Regia di Matteo Rovere vedi scheda film
Non amo i motori e le gare automobilistiche, perciò quando il film di Matteo Rovere uscì nella primavera del 2016 non lo considerai affatto. Il tam tam e le recensioni positive dei mesi successivi mi hanno obbligato a rivedere la mia decisione. Ed è stato un bene. La curiosità, che via via è cresciuta, è stata piacevolmente ripagata da una storia in grado di catturare il mio modesto interesse per l'argomento. Segno che una buon soggetto può fare miracoli. La musa ispiratrice del regista Matteo Rovere, per una volta, non è stata una bella donna ma il pilota di rally italiano Carlo Capone, uno che correva forte agli inizi degli anni 80 con la Lancia. Ma come spesso succede nel mondo delle competizioni, Capone, che era una cavallo di razza difficile da domare, si scontrò con i vertici della scuderia, di fatto, mettendo fine alla sua carriera, subito dopo aver vinto l'Europeo di Rally.
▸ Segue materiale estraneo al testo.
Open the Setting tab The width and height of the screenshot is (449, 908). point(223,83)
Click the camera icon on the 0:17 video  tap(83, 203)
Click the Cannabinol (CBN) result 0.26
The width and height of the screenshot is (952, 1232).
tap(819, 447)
La morte prematura della figlia e la successiva separazione dalla moglie, unite all'amaro ricordo delle gare, fecero cadere il campione in uno stato di profonda e cronica depressione che, solo per un breve periodo, fu mitigato dal ritorno alle corse come coach. Questa sfortunata figura del nostro sport è diventata Loris De Martino, il protagonista di "Veloce come il vento". Giovane asso del volante, diventato tossico ed emarginato, Loris, dopo 10 anni di assenza da casa, torna per il funerale del padre, scopre che la sorella gareggia nella scuderia di famiglia, e conosce il fratellino più piccolo di cui ignorava l'esistenza. A causa di quest'ultimo, che altrimenti sarebbe affidato ai servizi sociali, e di una madre irreperibile, i tre sono costretti ad una convivenza forzata nella casa dei genitori. Giulia, che ha talento da vendere, è giovane ed inesperta, e la mancanza di soldi la costringe a chiedere aiuto all'odiato fratello più grande. Se non vince il campionato non riuscirà a ripianare il debito contratto per partecipare al campionato italiano GT e perderà la casa di famiglia. Inizia così la difficile collaborazione tra il vecchio campione e la giovane promessa...
Loris è un gigantesco Stefano Accorsi che da vita ad un personaggio riuscitissimo. Capello lungo ed untuoso, tatuaggi a profusione su un corpo asciutto, denti ingialliti, unghie sporche, volto sfatto e movenze animalesche sono i segni epidermici di un uomo che non sa come gridare il proprio disappunto per una vita finita male. Forse un incidente ed una frattura al polso, che un inutile tutore ci ricordano, hanno messo fine alla sua carriera, e la droga è stata solo il rifugio per un sogno spezzato. Lo scontro con Giulia però, lo risveglia dal torpore mettendo in luce la sua dimenticata quanto strampalata ed irriverente vitalità. La sceneggiatura ci catapulta nel mondo delle corse e si incanala nei binari classici del genere sportivo seguendo le prodezze ed i drammi esistenziali della diciassettenne Giulia (una brava Matilda De Angelis) per poi uscire dal circuito sicuro e rettilineo del genere e percorre la tortuosa pista delle relazioni umane e famigliari opponendo alla protagonista un nuovo punto di vista, quello di Loris che diventa così punto focale della storia. Il cambio di rotta rende il film molto più interessante ed originale, e ci evita il classico epilogo alla Rocky. Ottima la regia di Rovere che dirige con leggerezza, con ritmo veloce ed improvvise decelerazioni per approfondire gli aspetti umani della storia con garbo, ironia e siparietti ben congegnati. Segnalo inoltre la splendida fotografia di Michele D'Attanasio che avviluppa i protagonisti nei loro abitacoli di una luce metallica e fredda come la mente e i nervi dei grandi piloti che possono sbagliare una curva ma vendono cara la pelle nella successiva. Questo film, in fondo, vuole ricordarci, che si può cadere e farsi male ma non è mai troppo tardi per rialzarsi e rimettersi in pista. Una discreta lezione per il nostro Paese che stenta a rimanere in carreggiata.